Андрей сел на стул к приставному столику и рассматривал Шидловского, пока тот обходил стол и усаживался в кресло. Был вице-губернатор бледен и утомлен. Живыми, пытливыми, готовыми доброжелательно улыбнуться или участливо посочувствовать, оставались только глаза.

– От Ушакова? – спросил Шидловский, решив, видимо, узнать итог их беседы, столь важной, по мысли пожилого человека, для Журавского.

– От него, Александр Федорович. – Это была первая фраза Андрея, которой он, исключив официально принятую форму обращения «ваше превосходительство», «господин вице-губернатор», подчеркнул и уважение к ученому, и обоюдное заочное знакомство.

– Каков итог встречи, Андрей Владимирович? Не сочтите этот вопрос за праздное любопытство.

– Нет, отчего ж. Мне известно от губернского казначея, что вам небезынтересна судьба станции. Спасибо, Александр Федорович... Но стать акцизным чиновником я не пожелал. Это шоры к узде строптивого коня. – Журавский волновался – ему было неприятно произносить твердую фразу отказа на попытку доброго человека как-то помочь станции, но принципиальность он с детства ставил выше всего.

– Стать вам акцизным – это, признаюсь, не мое предложение, однако полагал бы, что, будучи чиновником, можно заниматься наукой, голодному же – нельзя. Это было извечной моей дилеммой... Не только было, а есть... Но речь не обо мне, Андрей Владимирович. Я хотел бы услышать от вас откровенный рассказ о бедствии самоедов, о нуждах научной станции, о планах работы. В том двоякое любопытство: служебный долг вице-губернатора и увлеченного Севером человека. Время ограничивать не будем... Если вам нетрудно, то начните с положения кочевников: что творится в тундре?

– Кочевников Большеземельской тундры надо спасать, ваше превосходительство. Спасать немедленно! – вырвалось у Журавского. – Гибнут люди! Пали десятки тысяч оленей! По рассказам самоедов, погибло от сибирской язвы более ста тысяч оленей, ваше превосходительство!

– Не волнуйтесь, Андрей Владимирович, – попытался успокоить Журавского вице-губернатор. – Давайте с помощью карты попытаемся определить размеры бедствия и очертить его границы. – Шидловский жестом пригласил встать и подойти к стене, где висела большая карта Архангельской губернии. – Две таких карты привез новый губернатор из Петербурга. Вы не были на приеме у камергера двора императорского величества Ивана Васильевича Сосновского?

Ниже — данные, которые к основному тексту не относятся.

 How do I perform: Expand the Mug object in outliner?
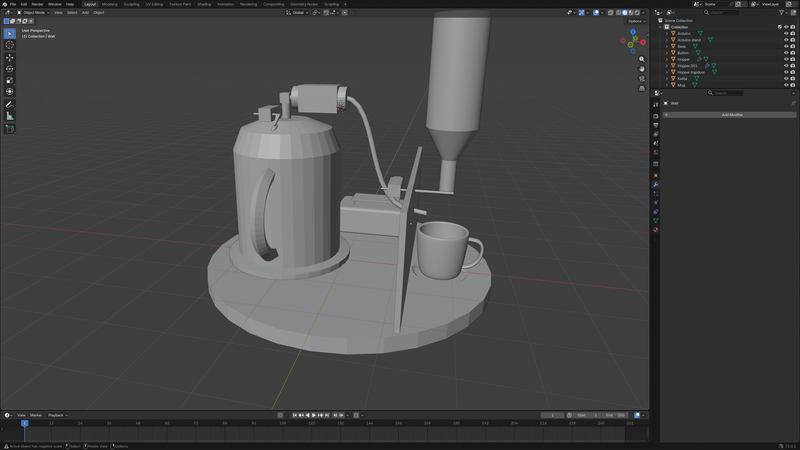[x=667, y=85]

– Нет, – ответил Журавский, с интересом рассматривающий карту. – Не был удостоен чести... – Почувствовав легкую усмешку в заданном вопросе, в произношении высокого титула губернатора, Андрей повернулся к стоящему чуть поодаль Шидловскому.

– Я к тому, – продолжил вице-губернатор, – что о положении в тундре Сосновскому докладывали чиновник по самоедским делам Тафтин и начальник жандармского управления Чалов. Был там и Ушаков...

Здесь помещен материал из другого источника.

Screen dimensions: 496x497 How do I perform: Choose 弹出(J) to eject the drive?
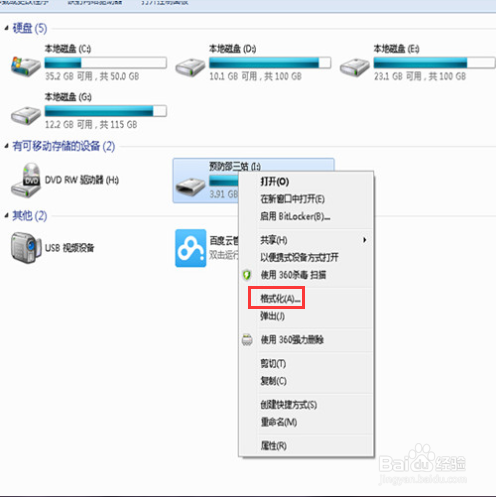tap(272, 316)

– А вы, ваше превосходительство? – Журавский замер, напрягся, бледнея лицом. Он понял, что Тафтин опередил его, как-то обезопасил себя через посредство губернского казначея и шефа жандармов и теперь ему, Журавскому, нужно быть очень осторожным, тем более если их доклад обсуждался у влиятельного губернатора. – Вы, Александр Федорович, присутствовали на докладе Тафтина?

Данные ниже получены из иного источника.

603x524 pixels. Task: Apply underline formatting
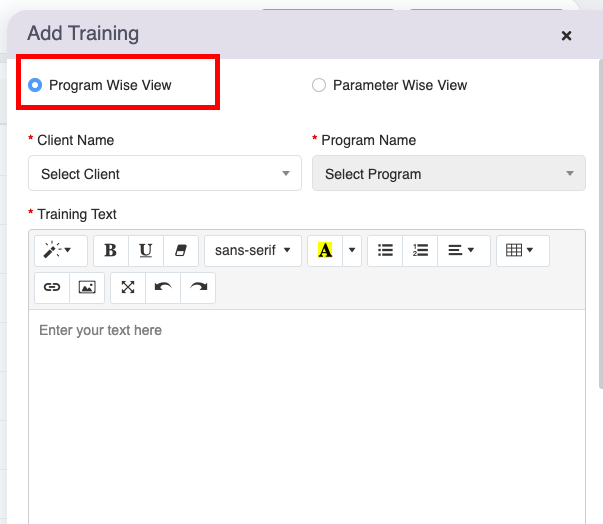pos(146,250)
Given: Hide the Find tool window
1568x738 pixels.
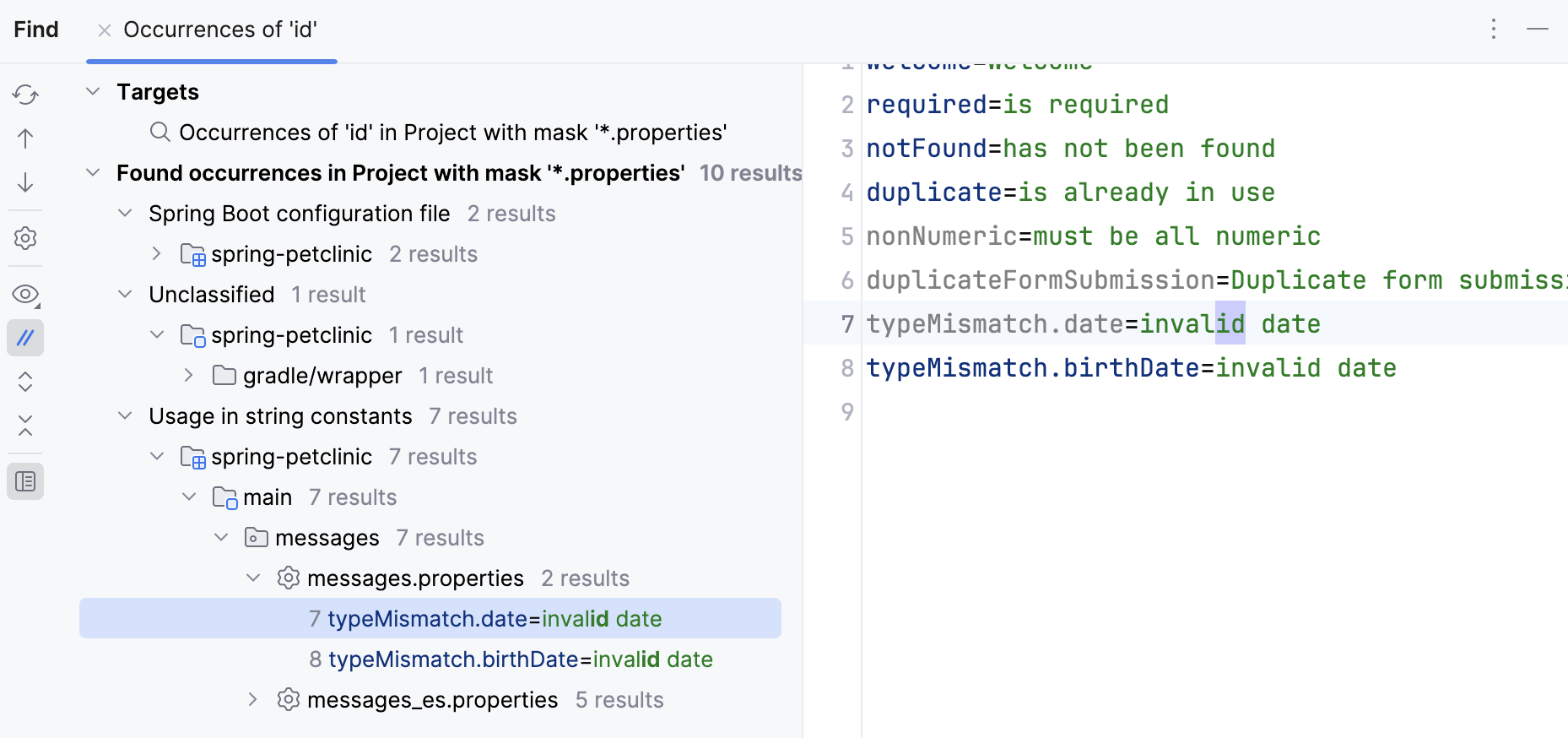Looking at the screenshot, I should [1537, 30].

– Нет, Андрей Владимирович, – твердо ответил Шидловский, – я был в то время в Петрозаводске по служебным делам. Сообщения Тафтина я не слышал... Но видел, читал представление Тафтина к награде за самоотверженную борьбу с эпидемией сибирской язвы.

– К награде? Тафтина – к награде?! – глаза Андрея округлились, темнея до угольной черноты.

– Да, и наградят, ибо наградные листы кладет пред монарши очи генерал-адъютант Дедюлин – первый друг камергера Сосновского... Вот так, Андрей Владимирович. Так что же творится в тундре? Расскажите мне без утайки. Давайте подумаем вместе не о наградах чиновникам, а о помощи кочевникам...

Шидловский умел слушать, вызывая собеседника на откровенность искренней заинтересованностью, неподдельным состраданием. Журавский рассказал все, что видел и слышал в тундре не только в эту страшную зиму. Рассказал и о Тафтине с Кирилловым.

– Да-с... – покачал седой головой Шидловский. – Теперь понятна их поспешность с награждением: вас выставят по меньшей мере завистником, клеветником. Вот что, сударь мой, составьте-ка вы обстоятельную записку на имя министра внутренних дел Столыпина. Не о Тафтине, разумеется...

– Столыпину?! – удивился неожиданному предложению Андрей. – Снизойдет ли министр внутренних дел до нужд самоедов, ваше превосходительство?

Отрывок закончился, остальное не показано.